The word "sport" is related to "disport," which means to divert one's self, she said. In ancient and medieval times, virtually all diversion available to human beings—including art and music—came by way of religion, she said. The Olympic games of antiquity were part of a religious festival, she added.
Before the modern age, religion supplied three things: a welcome diversion from daily life, a model of coherence and clarity, and heroic examples to admire and emulate, she said. "Cultures have always had a need to make life make sense for those of us who lead it."
After the Industrial Revolution, things became a little more confusing, Sanders said. Humans found themselves "at the mercy of social and political hurricanes that we couldn't escape or control or understand—and we're still in that space today," she said.
Sports became a way for people to bring back some coherence into their lives and "serve a nuanced sense of a religious or spiritual function, she said. "It's not that you get religion by being an athlete or a sports enthusiast, but in a sense, sport is almost a natural religion in and of itself."

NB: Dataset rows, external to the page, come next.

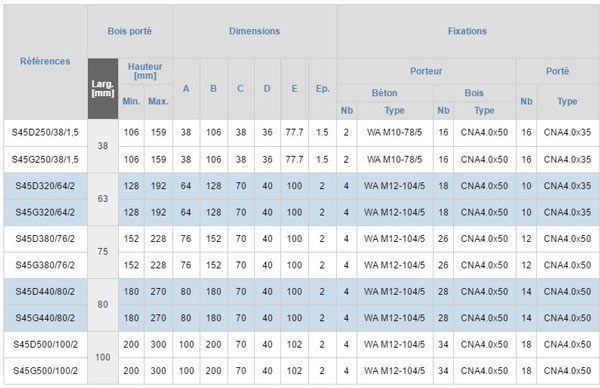600x388 pixels.
Task: Click the Fixations group header
Action: coord(467,31)
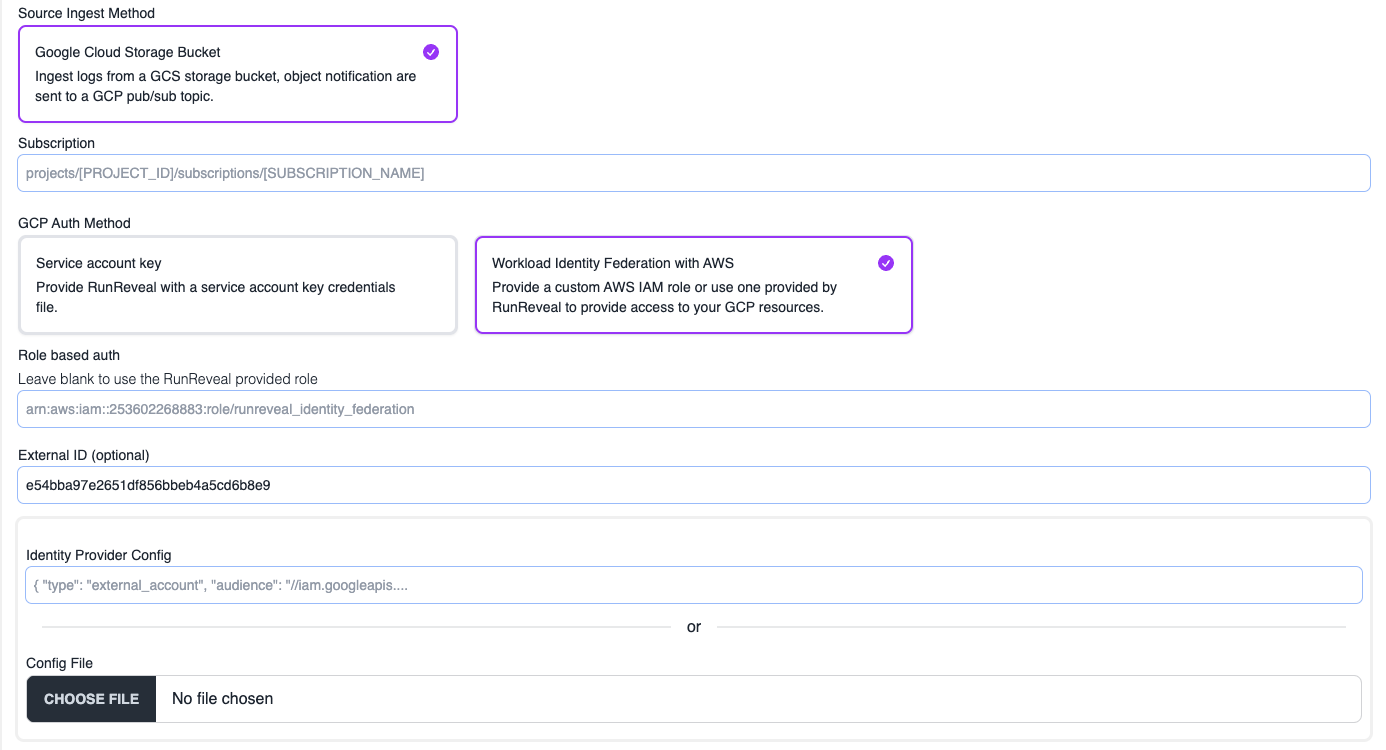Click the Subscription input field
Image resolution: width=1386 pixels, height=750 pixels.
click(x=693, y=172)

Just as she approaches her religious vocation with skepticism, she is committed to the thoughtful critique of the culture of sports. "As much as I love it, I have some concerns about what is going on," she said, listing among its ills the way that sports are played in middle and high schools and the current scandal about performance-enhancing drugs.

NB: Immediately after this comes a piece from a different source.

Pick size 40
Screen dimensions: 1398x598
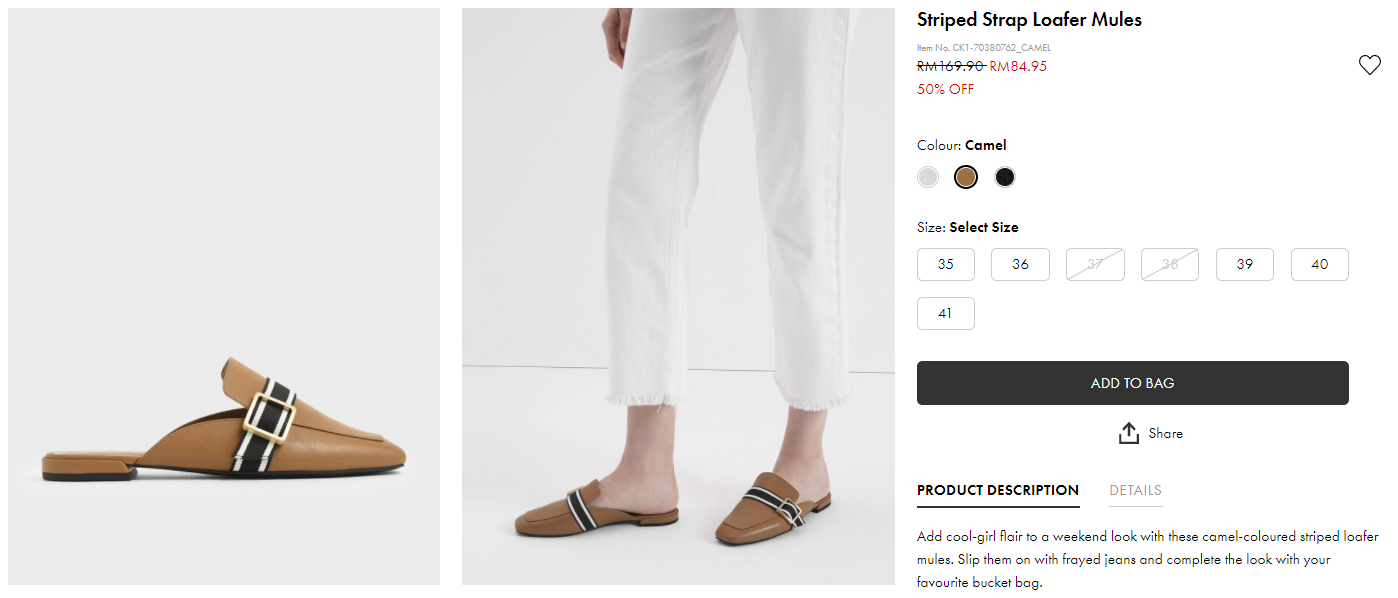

"What's gone wrong with sports? Guess what?" Sanders said. Thousands of years ago, "the same thing was true: The root of many evils is greed."
Along with notions of freedom, the symbolism connected with sports often has been based on subjugation, power and dominance, one discussion participant pointed out: "In just as many terms as one can speak glowingly about sport, you can criticize it as profoundly corrupt."

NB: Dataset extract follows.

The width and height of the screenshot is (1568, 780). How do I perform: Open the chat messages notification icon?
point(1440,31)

Fear and anger dominated her high school track meets, an undergraduate student added. "Most athletes at least on the high school level do it out of a sense of fear," she said. "Coaches get very worked up and angry. There isn't a sense of trying to transcend a situation or have it be an expression of your integrity as a human. It's more about getting results."
Sanders agreed with those assertions and pointed to the work of the Stanford-based Positive Coaching Alliance, which works with coaches, parents and sports organizations to transform the "win-at-all-costs" sports culture.
"I'm not sure any one of us can solve the problem of the unraveling of sports," Sanders said. "For me, it's about retrieval, restoration and renewal. I want to keep engaging in conversation about the deeper sense of sport. Part of the human condition is still the need for celebration and the need for play."
Ethics@Noon is a weekly discussion series sponsored by the McCoy Program in Ethics in Society. On May 13, Van Harvey, the George Edwin Burnell Professor of Religious Studies, Emeritus, will speak on "The Ethics of Religious Belief." On May 20, Tom Ehrlich, senior scholar at the Carnegie Foundation for the Advancement of Teaching, will talk about "Political Bias in Undergraduate Education." The brown-bag discussions are held from noon to 1 p.m. in Room 101K in Building 100.